··· Material shown ···
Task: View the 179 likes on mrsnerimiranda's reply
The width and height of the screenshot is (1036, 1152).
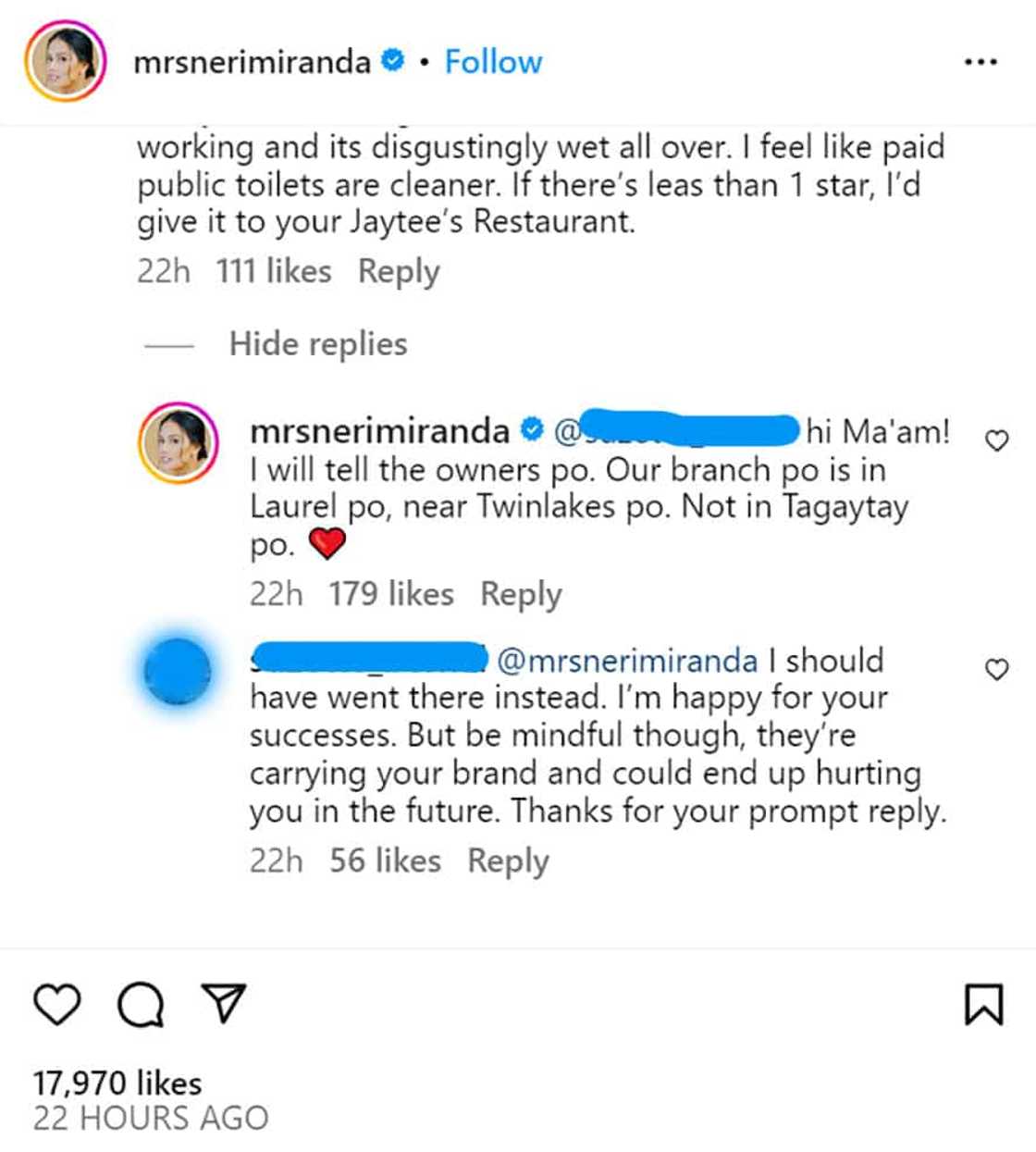Action: click(391, 593)
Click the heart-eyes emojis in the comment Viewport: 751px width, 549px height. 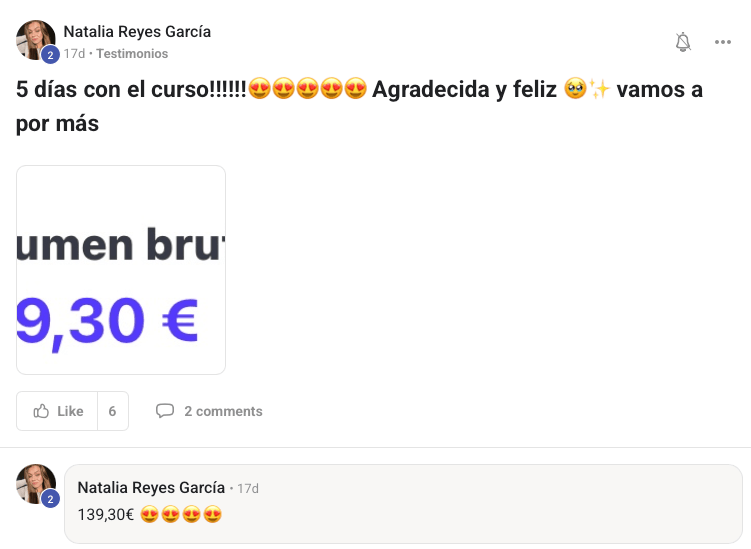tap(181, 515)
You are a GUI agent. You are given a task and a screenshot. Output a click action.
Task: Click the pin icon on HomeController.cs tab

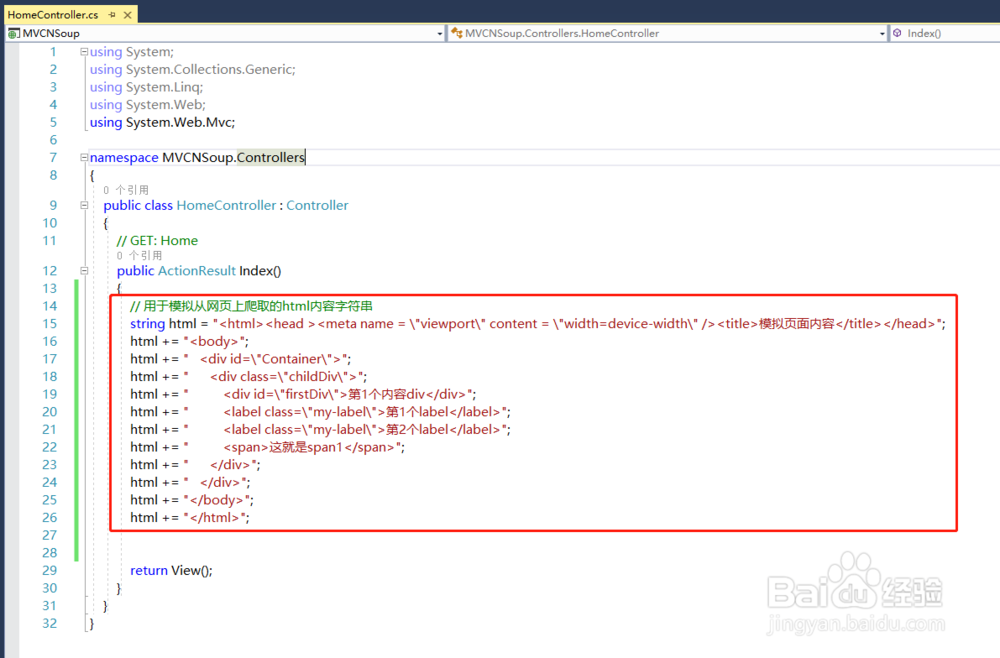click(x=110, y=15)
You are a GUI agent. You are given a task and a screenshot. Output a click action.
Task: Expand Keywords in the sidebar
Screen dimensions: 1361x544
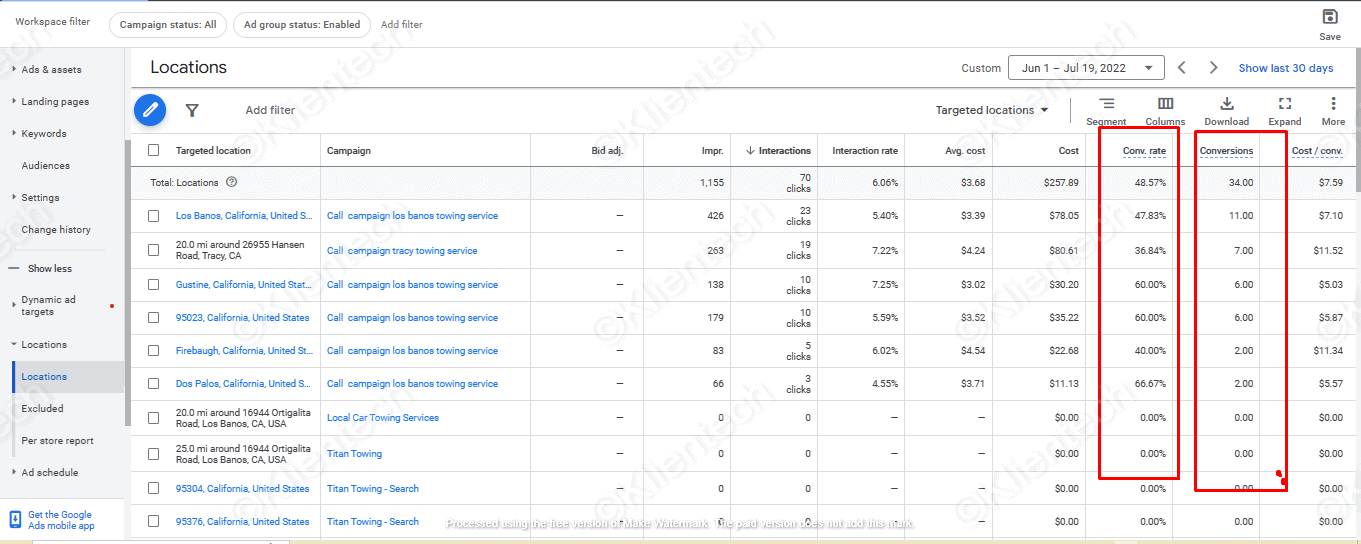pyautogui.click(x=44, y=133)
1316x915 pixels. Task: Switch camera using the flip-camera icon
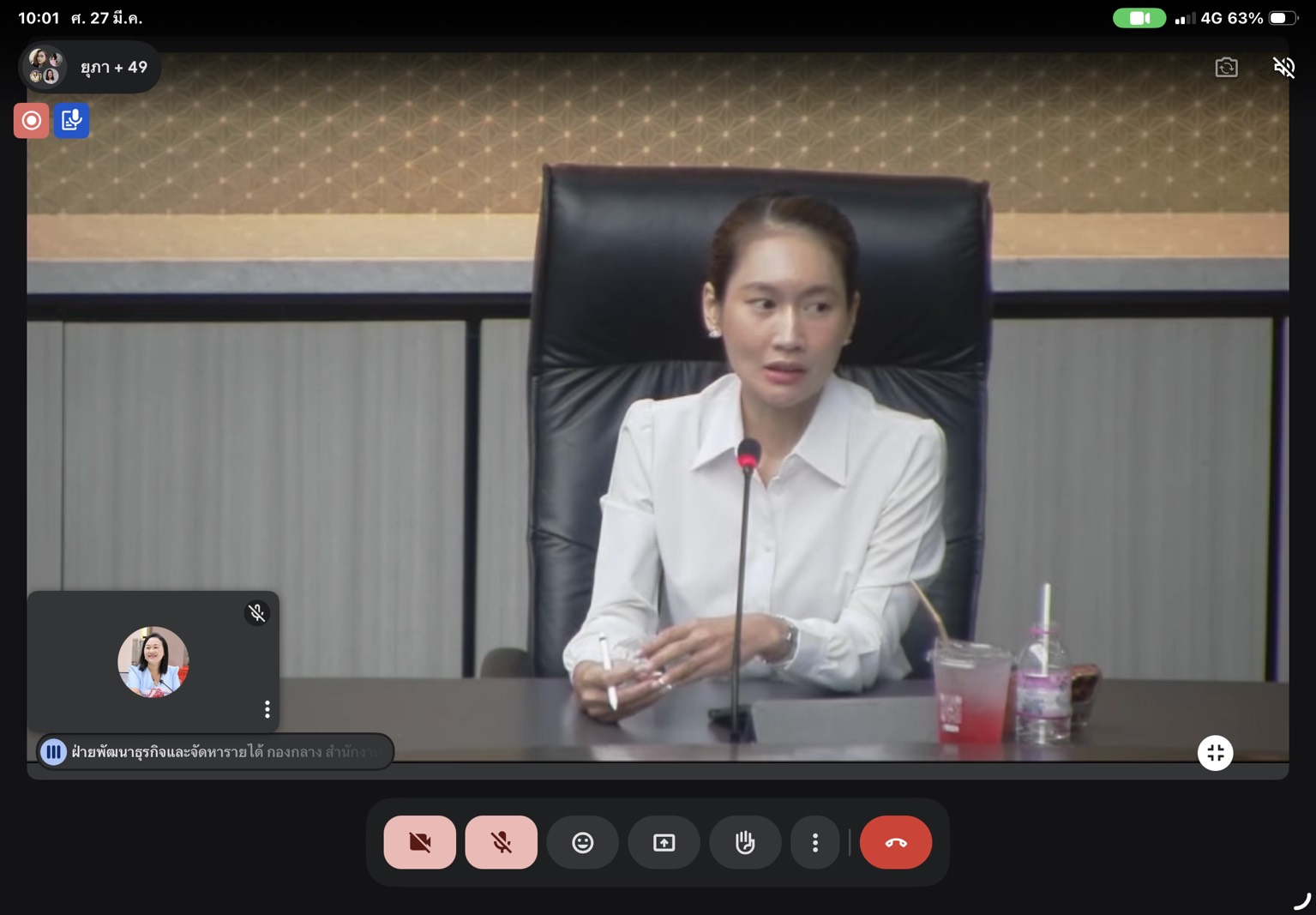1226,67
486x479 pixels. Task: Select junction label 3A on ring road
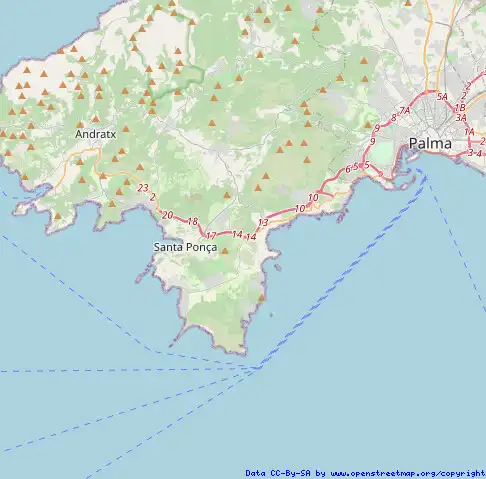(461, 117)
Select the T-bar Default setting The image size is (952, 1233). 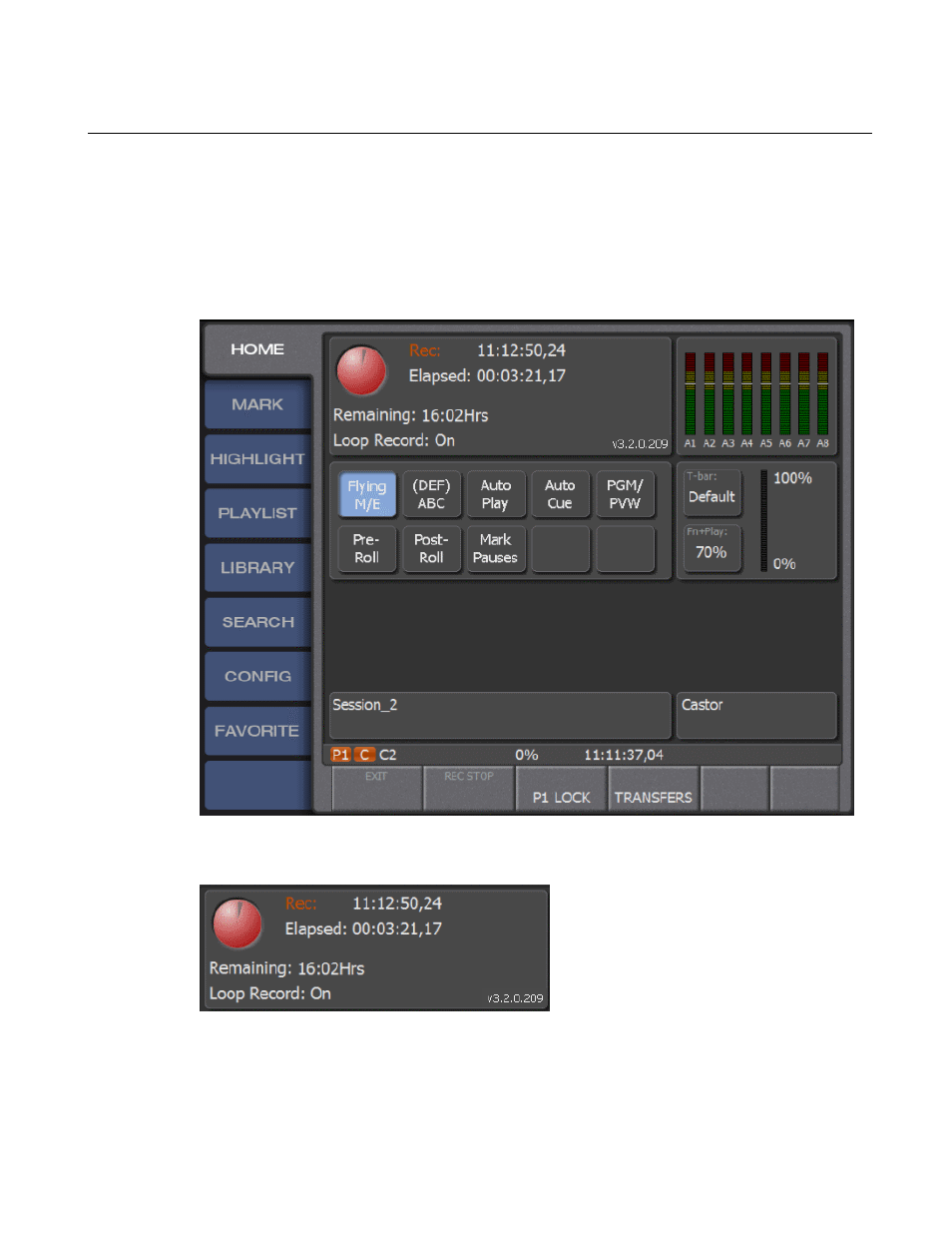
···
* Work to be completed
Reproduce the lines from the one holding "486x479 pixels. Task: Select" through the end of the entries above exactly, keeping both ends and dropping every picture.

* Exercise output
486x479 pixels. Task: Select junction label 3A on ring road
(461, 117)
Select the T-bar Default setting The image size is (952, 1233). 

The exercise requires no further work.